Work to complete ▸ An exact transcription of all the records is required, minus the images.

Extracted information ▸
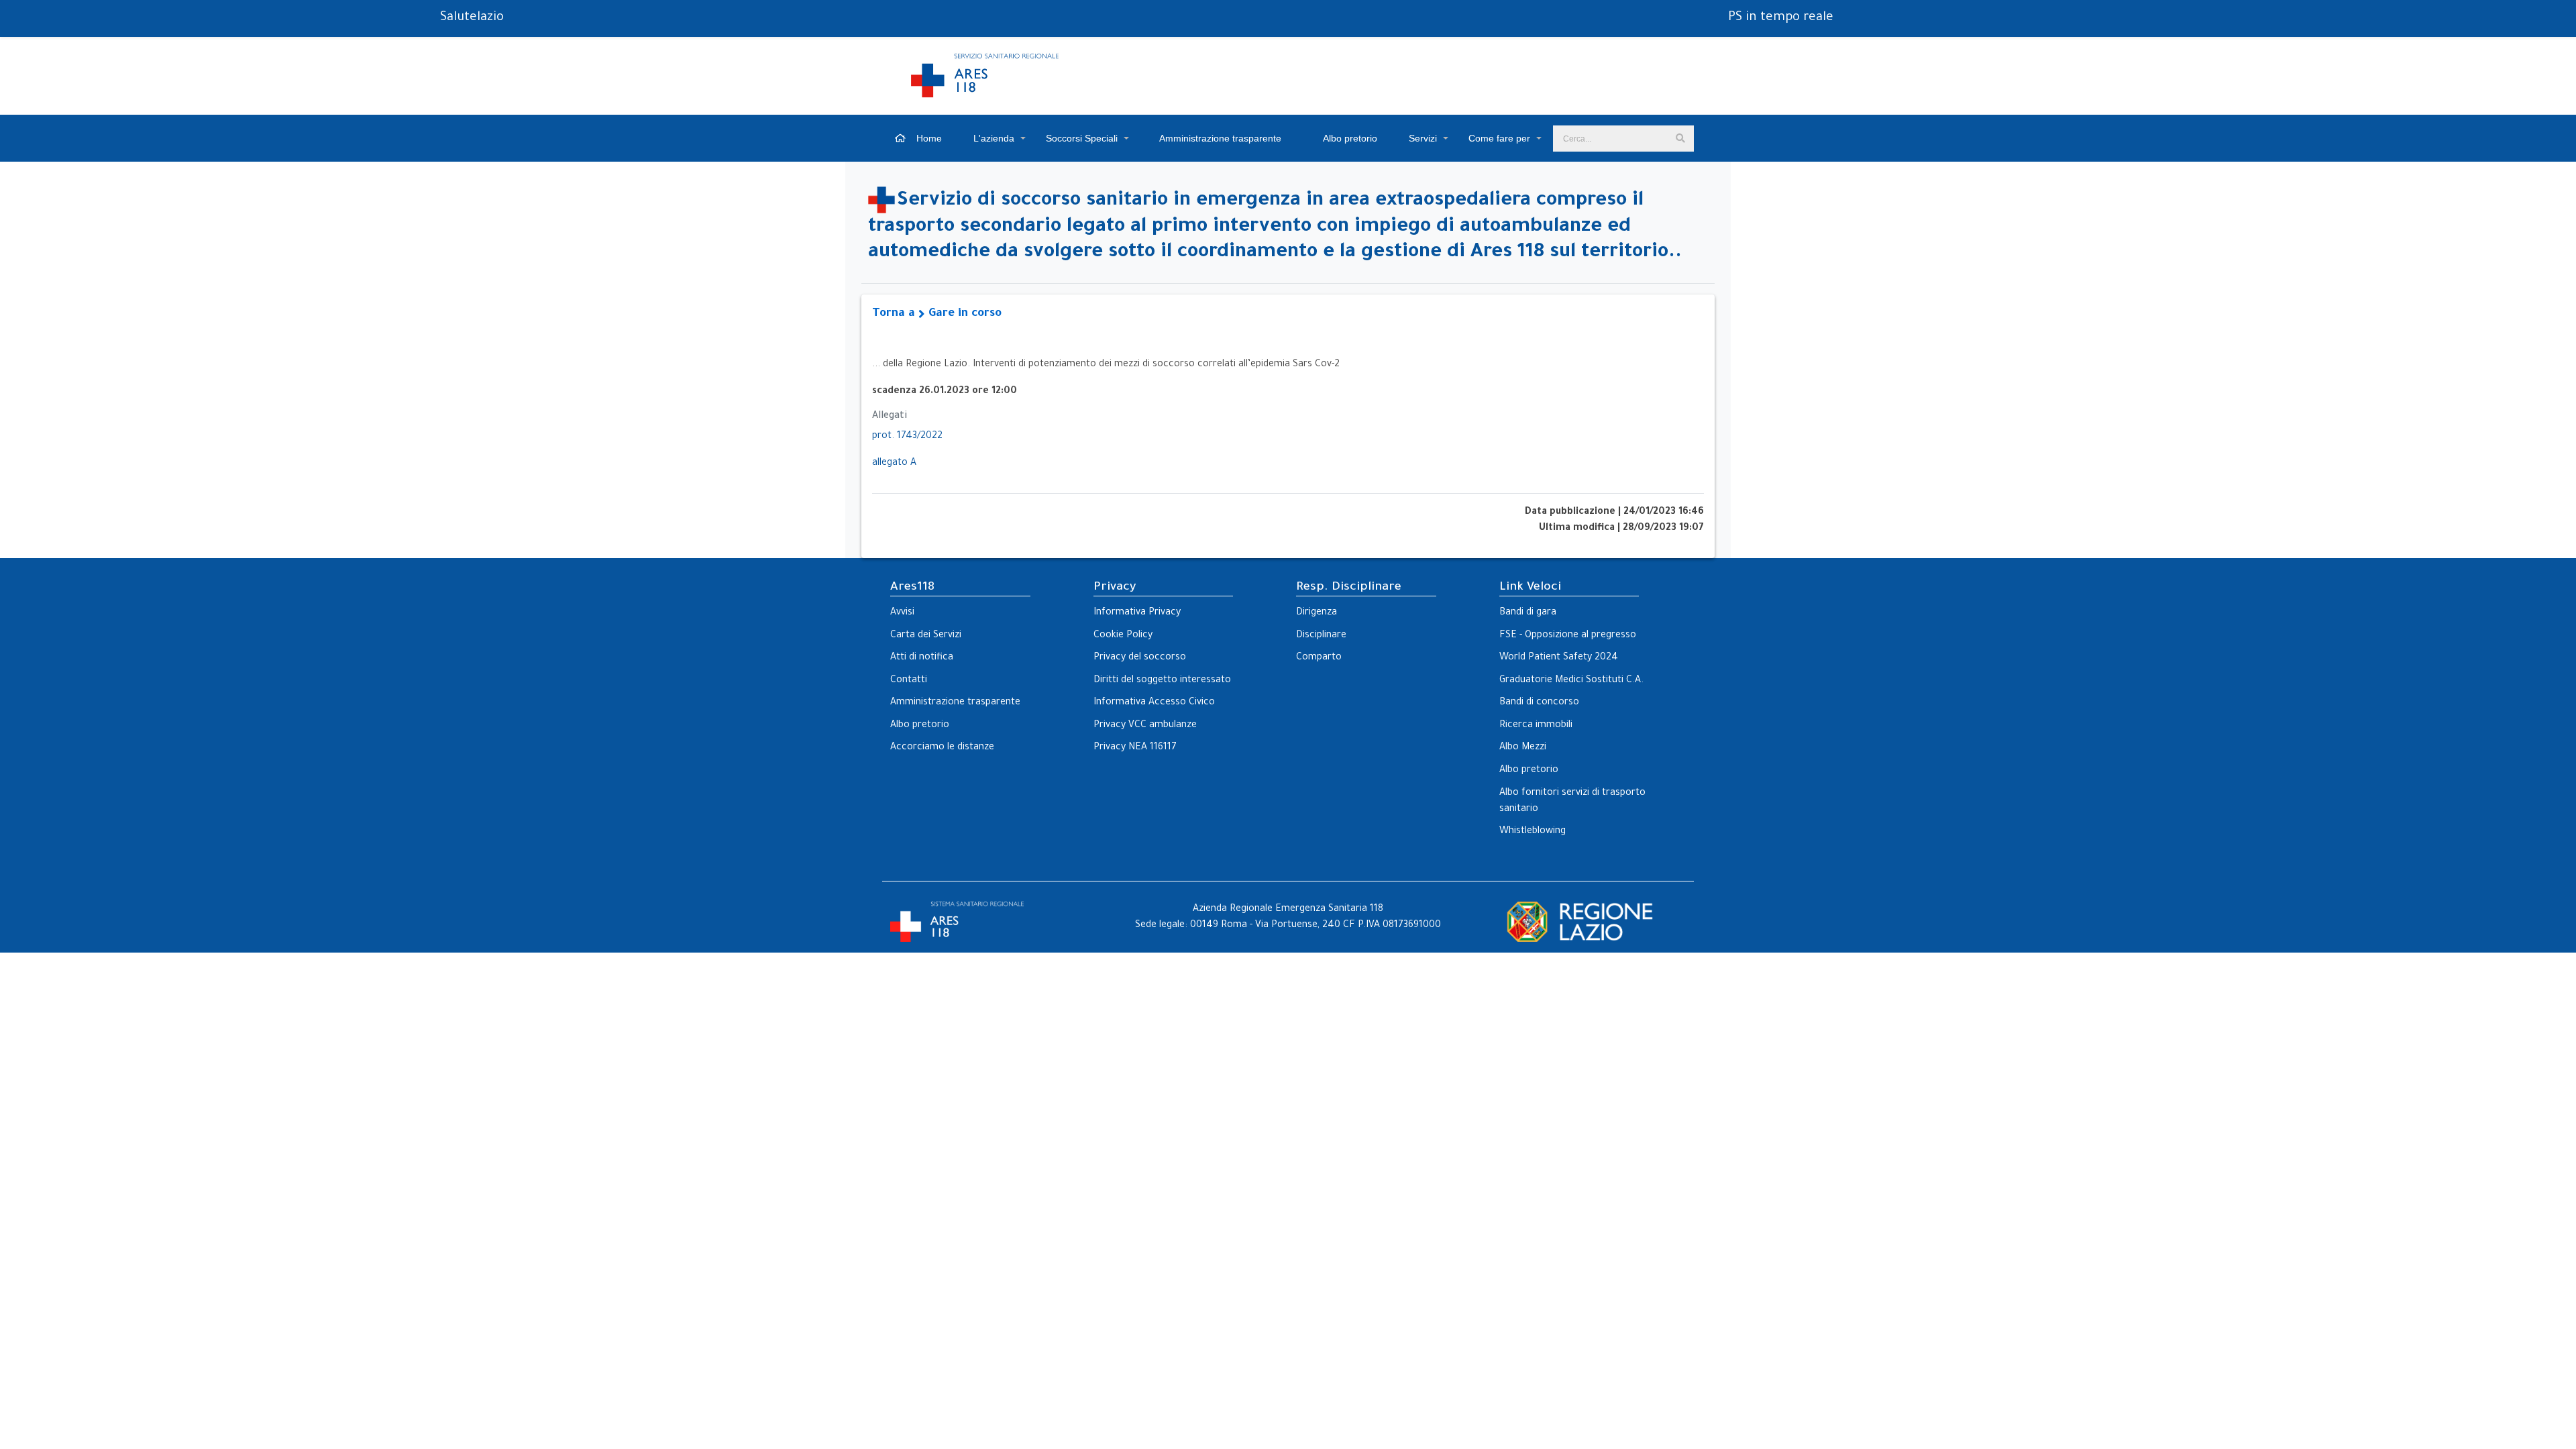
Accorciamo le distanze (942, 748)
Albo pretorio (1349, 138)
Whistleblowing (1532, 831)
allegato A (894, 463)
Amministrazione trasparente (1219, 138)
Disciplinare (1321, 636)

Answer below ▸
Accorciamo le distanze (942, 748)
Albo pretorio (1349, 138)
Whistleblowing (1532, 831)
allegato A (894, 463)
Amministrazione trasparente (1219, 138)
Disciplinare (1321, 636)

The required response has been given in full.